Przepisz bez zmian wiersze wpisów od wiersza zawierającego „Where should I” aż do wiersza zawierającego „Looking at the” włącznie.

==============================

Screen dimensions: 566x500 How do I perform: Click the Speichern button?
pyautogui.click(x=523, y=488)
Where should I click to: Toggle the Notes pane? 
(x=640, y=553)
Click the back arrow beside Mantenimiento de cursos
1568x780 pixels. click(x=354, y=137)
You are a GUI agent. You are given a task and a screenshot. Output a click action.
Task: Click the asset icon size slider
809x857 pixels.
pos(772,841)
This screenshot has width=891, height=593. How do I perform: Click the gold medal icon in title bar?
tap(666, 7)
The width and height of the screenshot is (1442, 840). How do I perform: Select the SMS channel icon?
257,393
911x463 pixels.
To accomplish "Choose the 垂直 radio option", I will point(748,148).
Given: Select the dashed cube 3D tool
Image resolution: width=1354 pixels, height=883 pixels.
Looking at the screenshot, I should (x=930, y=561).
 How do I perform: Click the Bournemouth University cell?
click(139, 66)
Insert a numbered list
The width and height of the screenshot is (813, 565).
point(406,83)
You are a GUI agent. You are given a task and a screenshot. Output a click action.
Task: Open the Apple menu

==============================

◆ Pełna odpowiedź
Where should I click to: Toggle the Notes pane? 
(x=640, y=553)
Click the back arrow beside Mantenimiento de cursos
1568x780 pixels. click(x=354, y=137)
You are a GUI agent. You are given a task and a screenshot. Output a click action.
Task: Click the asset icon size slider
809x857 pixels.
pos(772,841)
This screenshot has width=891, height=593. How do I perform: Click the gold medal icon in title bar?
tap(666, 7)
The width and height of the screenshot is (1442, 840). How do I perform: Select the SMS channel icon?
257,393
911x463 pixels.
To accomplish "Choose the 垂直 radio option", I will point(748,148).
Given: Select the dashed cube 3D tool
Image resolution: width=1354 pixels, height=883 pixels.
Looking at the screenshot, I should (x=930, y=561).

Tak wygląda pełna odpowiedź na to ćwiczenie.